Commissioners are recommended to look for specialist rehabilitation services which meet the specific health, social and vocational needs of people with stroke of all ages. And they should commission services capable of delivering specialist rehabilitation in out-patient and community settings, in liaison with inpatient services.
Daily mobilisation
Early mobilisation is key, the document says. Patients who are medically stable but have difficulty moving soon after a stroke should be offered frequent, short, daily mobilisations by appropriately trained staff. Typically this should begin between 24 and 48 hours after a stroke.
Inpatient stroke units should be staffed by a multidisciplinary team that meets at least once each week to exchange information about patients.
Nicola Hancock, lecturer in physiotherapy at the University of East Anglia, contributed to the guidance. She said physiotherapists would find the concise guidance highly accessible and hoped it would be used, along with the full guidelines, to inform, support and improve acute and rehabilitation services.

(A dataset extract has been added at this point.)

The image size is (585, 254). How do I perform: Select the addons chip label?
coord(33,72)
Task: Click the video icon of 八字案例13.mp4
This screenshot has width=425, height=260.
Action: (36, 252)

'The new National Clinical Guideline for Stroke is the most comprehensive, evidence-based tool available to guide practice all the way through the stroke pathway, from the earliest stages to long-term management of this important condition,’ she said.
‘The guidelines were developed using a highly-rigorous process of searching, appraising and compiling the evidence. The concise guide brings together a number of guidelines from the main document that are particularly relevant to physiotherapy practice.’